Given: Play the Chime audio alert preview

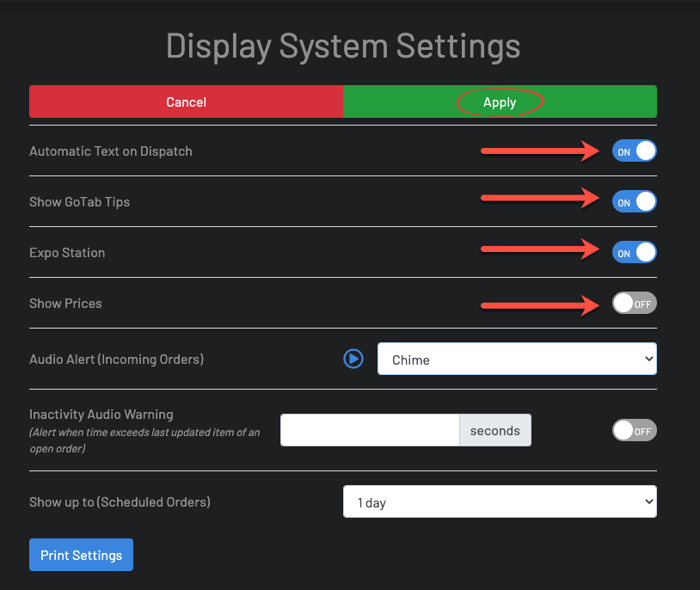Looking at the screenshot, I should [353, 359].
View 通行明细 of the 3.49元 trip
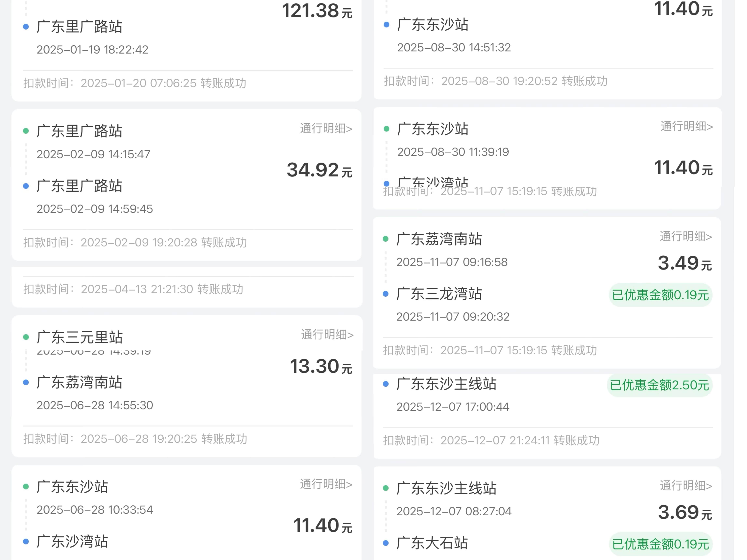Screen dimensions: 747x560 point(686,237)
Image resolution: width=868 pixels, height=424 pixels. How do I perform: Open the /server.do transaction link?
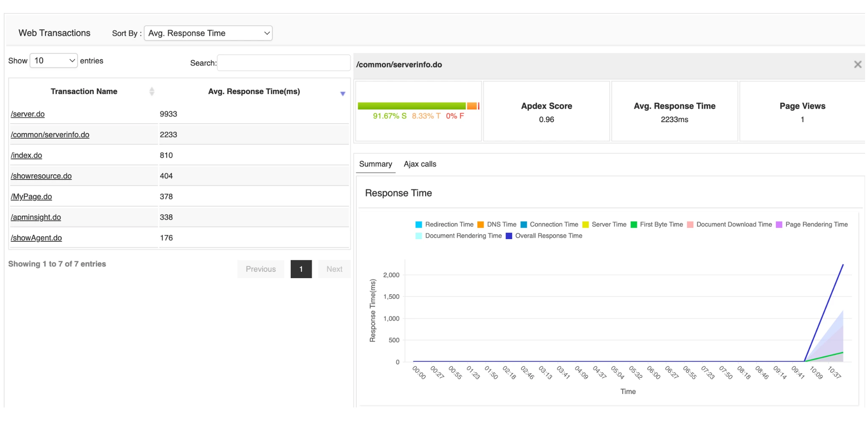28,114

:::

# What the task requires
Once you find the line that contains "Image resolution: width=868", give it again along with every later line through the end of the data, word for word, minus the pictures.

# Reply to the exercise
Image resolution: width=868 pixels, height=424 pixels. How do I perform: Open the /server.do transaction link?
28,114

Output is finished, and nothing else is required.